DATA FOR THIS EXERCISE
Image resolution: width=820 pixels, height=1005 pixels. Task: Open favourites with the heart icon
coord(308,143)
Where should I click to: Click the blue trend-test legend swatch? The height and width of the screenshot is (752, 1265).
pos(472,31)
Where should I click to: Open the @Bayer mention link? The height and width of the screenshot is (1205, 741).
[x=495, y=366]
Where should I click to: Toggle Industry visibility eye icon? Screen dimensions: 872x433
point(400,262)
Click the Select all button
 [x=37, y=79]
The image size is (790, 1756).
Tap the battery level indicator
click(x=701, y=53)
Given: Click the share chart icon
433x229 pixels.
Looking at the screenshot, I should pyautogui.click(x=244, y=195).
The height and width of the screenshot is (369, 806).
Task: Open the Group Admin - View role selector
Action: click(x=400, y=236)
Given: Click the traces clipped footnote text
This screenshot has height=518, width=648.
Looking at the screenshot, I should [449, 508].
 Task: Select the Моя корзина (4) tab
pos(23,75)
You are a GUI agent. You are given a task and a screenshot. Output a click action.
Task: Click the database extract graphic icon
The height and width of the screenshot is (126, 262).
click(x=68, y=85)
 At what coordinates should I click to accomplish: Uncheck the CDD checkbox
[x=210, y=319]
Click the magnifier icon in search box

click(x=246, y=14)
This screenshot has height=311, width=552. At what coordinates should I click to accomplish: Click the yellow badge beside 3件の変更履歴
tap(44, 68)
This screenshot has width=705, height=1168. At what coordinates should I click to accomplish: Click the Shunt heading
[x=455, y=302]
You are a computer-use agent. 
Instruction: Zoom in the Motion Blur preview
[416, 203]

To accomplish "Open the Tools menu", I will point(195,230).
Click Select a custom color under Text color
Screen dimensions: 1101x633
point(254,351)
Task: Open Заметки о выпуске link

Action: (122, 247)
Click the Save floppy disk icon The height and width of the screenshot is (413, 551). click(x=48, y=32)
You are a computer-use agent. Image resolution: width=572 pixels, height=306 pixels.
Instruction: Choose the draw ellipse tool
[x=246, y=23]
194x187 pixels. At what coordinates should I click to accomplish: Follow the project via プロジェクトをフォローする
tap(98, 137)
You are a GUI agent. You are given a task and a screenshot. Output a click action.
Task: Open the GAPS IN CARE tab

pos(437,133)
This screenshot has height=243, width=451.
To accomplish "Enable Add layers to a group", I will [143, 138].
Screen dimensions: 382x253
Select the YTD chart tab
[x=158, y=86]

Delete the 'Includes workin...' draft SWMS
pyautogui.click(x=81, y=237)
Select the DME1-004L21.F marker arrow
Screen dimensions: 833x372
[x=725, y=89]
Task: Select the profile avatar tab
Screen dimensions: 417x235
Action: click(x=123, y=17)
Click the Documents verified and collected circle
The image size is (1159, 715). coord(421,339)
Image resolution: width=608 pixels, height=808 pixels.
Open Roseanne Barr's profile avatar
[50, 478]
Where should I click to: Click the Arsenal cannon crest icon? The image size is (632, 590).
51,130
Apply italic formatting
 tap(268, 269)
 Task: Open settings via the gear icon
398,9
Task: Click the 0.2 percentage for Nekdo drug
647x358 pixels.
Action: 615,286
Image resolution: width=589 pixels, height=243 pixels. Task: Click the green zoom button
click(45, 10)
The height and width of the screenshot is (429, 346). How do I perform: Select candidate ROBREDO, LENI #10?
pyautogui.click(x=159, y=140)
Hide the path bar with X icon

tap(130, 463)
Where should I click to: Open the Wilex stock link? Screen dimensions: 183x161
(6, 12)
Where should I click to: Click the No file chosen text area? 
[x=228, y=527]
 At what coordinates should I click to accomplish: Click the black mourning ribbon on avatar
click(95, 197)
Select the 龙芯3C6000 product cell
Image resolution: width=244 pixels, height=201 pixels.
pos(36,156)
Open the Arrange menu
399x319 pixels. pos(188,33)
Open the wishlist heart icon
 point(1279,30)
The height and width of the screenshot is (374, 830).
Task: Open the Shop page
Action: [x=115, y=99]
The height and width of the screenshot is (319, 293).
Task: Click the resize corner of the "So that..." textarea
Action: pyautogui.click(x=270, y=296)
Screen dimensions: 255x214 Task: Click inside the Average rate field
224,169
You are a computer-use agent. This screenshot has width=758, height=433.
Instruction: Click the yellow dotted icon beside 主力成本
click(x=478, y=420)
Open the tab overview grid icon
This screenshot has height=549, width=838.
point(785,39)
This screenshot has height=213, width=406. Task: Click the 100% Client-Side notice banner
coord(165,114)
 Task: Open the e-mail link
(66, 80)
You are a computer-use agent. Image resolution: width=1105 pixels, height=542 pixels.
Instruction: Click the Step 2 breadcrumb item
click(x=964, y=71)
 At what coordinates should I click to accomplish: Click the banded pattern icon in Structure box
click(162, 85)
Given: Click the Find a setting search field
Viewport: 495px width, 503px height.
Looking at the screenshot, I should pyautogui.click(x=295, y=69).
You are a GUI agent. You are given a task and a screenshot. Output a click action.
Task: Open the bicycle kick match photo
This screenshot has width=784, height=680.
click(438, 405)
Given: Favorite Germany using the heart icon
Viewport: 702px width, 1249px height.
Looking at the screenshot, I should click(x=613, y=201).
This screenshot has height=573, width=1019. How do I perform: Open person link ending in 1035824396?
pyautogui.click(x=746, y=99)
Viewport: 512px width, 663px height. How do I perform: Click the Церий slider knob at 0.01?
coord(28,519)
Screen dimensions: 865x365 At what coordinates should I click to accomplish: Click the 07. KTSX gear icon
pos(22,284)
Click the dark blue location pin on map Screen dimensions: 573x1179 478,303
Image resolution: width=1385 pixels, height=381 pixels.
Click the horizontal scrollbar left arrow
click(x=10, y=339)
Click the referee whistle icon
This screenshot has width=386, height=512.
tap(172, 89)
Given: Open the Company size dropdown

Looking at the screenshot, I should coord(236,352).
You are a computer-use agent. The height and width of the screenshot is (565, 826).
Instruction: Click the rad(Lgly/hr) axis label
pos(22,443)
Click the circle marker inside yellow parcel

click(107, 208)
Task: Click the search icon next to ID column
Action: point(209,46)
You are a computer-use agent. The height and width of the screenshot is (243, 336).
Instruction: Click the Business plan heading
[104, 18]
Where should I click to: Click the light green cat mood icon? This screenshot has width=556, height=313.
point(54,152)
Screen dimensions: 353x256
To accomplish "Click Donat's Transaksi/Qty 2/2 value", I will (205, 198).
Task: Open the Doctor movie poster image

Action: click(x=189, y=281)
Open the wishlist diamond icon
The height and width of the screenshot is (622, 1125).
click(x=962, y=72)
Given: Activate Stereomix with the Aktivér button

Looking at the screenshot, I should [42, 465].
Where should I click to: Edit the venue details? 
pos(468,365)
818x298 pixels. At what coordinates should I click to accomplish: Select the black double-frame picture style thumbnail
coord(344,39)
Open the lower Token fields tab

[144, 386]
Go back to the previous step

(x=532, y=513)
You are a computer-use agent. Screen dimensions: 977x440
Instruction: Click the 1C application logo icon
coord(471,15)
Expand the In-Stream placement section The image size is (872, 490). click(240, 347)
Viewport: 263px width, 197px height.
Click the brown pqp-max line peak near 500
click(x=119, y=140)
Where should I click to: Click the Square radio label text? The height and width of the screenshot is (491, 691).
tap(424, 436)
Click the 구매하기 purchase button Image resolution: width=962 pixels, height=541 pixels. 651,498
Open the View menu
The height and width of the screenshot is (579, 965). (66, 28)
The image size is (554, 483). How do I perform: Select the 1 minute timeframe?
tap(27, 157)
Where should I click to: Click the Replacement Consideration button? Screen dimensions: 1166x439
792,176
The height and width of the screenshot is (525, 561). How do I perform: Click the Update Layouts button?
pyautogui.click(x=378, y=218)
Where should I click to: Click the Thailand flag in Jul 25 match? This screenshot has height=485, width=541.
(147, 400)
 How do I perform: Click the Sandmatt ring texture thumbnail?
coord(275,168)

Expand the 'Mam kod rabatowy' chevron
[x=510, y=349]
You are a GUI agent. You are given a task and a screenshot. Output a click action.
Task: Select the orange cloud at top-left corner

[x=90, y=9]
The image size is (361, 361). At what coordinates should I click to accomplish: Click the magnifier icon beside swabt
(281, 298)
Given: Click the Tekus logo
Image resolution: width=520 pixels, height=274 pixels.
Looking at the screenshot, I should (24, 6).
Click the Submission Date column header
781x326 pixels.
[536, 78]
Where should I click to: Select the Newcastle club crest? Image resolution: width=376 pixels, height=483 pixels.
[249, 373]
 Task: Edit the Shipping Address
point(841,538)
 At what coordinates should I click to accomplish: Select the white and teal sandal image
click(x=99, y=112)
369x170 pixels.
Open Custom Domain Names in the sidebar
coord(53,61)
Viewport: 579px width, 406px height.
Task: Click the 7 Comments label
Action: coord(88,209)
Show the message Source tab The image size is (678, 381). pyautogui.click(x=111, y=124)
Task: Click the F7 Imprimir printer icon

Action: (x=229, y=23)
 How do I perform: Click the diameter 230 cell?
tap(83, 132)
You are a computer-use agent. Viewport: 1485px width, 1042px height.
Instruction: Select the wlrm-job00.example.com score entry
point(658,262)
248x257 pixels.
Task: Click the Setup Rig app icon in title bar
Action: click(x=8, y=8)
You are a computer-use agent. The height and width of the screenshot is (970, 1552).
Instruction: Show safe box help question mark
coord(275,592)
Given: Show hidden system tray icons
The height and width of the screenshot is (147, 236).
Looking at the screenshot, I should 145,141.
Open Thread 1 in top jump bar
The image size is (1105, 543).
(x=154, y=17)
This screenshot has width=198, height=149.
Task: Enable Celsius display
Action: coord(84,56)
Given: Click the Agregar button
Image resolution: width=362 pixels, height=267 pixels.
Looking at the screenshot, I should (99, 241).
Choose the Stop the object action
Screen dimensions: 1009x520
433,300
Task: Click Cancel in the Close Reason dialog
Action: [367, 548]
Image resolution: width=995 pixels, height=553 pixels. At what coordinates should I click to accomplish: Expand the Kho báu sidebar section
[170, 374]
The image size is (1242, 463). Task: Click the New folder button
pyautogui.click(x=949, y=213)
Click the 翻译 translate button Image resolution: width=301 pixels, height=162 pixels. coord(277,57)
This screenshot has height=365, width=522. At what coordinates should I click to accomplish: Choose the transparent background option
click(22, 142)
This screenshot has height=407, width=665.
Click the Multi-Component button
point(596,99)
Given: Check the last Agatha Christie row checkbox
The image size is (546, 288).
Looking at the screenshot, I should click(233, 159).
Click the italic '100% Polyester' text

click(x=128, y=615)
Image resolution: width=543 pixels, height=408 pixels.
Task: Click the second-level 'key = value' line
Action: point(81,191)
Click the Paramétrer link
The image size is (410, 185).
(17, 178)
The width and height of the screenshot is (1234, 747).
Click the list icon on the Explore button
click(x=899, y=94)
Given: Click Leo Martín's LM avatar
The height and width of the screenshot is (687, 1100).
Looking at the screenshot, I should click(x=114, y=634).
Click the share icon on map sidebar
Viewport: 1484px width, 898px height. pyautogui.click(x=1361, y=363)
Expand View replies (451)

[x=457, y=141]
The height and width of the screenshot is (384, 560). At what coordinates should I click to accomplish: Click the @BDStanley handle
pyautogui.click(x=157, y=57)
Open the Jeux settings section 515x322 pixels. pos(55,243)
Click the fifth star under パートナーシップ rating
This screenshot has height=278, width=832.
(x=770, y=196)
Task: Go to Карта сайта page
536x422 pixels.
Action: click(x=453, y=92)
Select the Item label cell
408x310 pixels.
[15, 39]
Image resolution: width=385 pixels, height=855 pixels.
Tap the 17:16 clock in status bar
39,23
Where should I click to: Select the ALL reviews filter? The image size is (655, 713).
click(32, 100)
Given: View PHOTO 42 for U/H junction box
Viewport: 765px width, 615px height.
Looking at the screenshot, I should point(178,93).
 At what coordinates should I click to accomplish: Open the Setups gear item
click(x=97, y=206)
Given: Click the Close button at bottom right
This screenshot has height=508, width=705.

EXERCISE BRIEF
Could you find every line in the records above that contains the word "will" and copy it?

WRITTEN ANSWER
To accomplish "Open the Tools menu", I will point(195,230).
To accomplish "Enable Add layers to a group", I will [143, 138].
To accomplish "Click Donat's Transaksi/Qty 2/2 value", I will (205, 198).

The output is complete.